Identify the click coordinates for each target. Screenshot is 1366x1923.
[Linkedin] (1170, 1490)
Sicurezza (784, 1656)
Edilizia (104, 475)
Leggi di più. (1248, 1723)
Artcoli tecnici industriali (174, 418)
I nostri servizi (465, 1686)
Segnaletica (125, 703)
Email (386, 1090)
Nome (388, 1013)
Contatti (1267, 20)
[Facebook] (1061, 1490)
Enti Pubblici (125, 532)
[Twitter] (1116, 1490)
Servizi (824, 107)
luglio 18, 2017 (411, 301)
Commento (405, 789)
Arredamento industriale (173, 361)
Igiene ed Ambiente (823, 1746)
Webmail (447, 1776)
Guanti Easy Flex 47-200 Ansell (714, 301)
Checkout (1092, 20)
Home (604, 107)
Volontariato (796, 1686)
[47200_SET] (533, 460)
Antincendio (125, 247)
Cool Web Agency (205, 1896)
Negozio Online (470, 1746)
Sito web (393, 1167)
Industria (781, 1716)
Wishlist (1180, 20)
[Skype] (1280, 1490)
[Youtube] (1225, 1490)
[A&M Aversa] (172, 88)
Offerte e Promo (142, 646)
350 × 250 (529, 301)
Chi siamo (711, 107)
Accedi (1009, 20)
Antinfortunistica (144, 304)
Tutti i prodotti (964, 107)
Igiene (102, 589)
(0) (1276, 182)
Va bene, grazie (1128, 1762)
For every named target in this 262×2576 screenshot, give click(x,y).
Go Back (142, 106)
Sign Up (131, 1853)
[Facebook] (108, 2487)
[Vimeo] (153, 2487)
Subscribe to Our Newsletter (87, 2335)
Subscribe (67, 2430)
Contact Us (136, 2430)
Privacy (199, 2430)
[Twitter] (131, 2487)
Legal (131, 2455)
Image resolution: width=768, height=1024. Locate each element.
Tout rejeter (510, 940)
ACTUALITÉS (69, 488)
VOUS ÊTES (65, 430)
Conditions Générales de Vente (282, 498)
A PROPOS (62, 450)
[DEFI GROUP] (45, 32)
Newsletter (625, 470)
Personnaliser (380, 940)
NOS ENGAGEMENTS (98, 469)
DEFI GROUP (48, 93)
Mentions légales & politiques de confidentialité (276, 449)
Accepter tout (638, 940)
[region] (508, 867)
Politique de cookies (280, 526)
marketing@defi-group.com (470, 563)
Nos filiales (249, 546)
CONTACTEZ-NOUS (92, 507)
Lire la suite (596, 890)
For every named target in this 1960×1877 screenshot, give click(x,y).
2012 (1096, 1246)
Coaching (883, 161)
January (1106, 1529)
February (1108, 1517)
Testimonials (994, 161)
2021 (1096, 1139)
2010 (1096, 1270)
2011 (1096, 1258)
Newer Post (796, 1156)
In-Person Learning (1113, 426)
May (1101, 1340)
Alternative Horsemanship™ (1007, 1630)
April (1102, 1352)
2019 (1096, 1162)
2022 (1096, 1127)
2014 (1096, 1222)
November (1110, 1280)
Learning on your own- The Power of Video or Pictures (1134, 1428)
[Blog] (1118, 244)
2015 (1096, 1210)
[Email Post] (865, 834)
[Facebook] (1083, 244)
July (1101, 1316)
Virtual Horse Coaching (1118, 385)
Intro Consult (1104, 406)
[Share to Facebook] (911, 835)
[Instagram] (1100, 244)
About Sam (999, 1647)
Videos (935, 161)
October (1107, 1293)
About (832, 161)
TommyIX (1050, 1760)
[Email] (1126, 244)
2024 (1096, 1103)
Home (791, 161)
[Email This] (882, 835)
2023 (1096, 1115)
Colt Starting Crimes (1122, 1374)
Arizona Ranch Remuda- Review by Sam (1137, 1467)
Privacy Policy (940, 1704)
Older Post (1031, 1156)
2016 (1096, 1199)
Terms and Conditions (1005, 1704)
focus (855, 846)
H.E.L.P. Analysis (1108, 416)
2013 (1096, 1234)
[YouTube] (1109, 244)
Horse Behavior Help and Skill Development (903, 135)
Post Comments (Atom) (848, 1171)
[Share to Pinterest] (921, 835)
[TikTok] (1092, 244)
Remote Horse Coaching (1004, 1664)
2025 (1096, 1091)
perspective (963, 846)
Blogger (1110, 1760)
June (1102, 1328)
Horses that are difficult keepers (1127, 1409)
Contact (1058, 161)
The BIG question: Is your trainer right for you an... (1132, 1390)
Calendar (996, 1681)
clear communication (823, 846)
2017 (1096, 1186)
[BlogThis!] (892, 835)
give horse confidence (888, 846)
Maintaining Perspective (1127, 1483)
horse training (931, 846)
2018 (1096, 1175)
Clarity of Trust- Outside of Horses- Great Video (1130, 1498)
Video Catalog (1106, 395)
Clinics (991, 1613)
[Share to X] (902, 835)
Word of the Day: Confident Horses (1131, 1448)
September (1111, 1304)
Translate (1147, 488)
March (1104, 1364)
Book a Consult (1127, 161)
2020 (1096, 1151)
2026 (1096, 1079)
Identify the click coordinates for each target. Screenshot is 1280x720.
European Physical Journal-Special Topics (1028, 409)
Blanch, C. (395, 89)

● ● ● ● ● ● ●

__PROBLEM DETAILS__.
Above are some lines. Repeat exactly, and only, those from the line that has "focus (855, 846)" through the line that has "Screenshot is 1280x720.".

__REPLY__.
focus (855, 846)
H.E.L.P. Analysis (1108, 416)
2013 (1096, 1234)
[YouTube] (1109, 244)
Horse Behavior Help and Skill Development (903, 135)
Post Comments (Atom) (848, 1171)
[Share to Pinterest] (921, 835)
[TikTok] (1092, 244)
Remote Horse Coaching (1004, 1664)
2025 (1096, 1091)
perspective (963, 846)
Blogger (1110, 1760)
June (1102, 1328)
Horses that are difficult keepers (1127, 1409)
Contact (1058, 161)
The BIG question: Is your trainer right for you an... (1132, 1390)
Calendar (996, 1681)
clear communication (823, 846)
2017 (1096, 1186)
[BlogThis!] (892, 835)
give horse confidence (888, 846)
Maintaining Perspective (1127, 1483)
horse training (931, 846)
2018 (1096, 1175)
Clarity of Trust- Outside of Horses- Great Video (1130, 1498)
Video Catalog (1106, 395)
Clinics (991, 1613)
[Share to X] (902, 835)
Word of the Day: Confident Horses (1131, 1448)
September (1111, 1304)
Translate (1147, 488)
March (1104, 1364)
Book a Consult (1127, 161)
2020 (1096, 1151)
2026 (1096, 1079)
Identify the click coordinates for each target. Screenshot is 1280x720.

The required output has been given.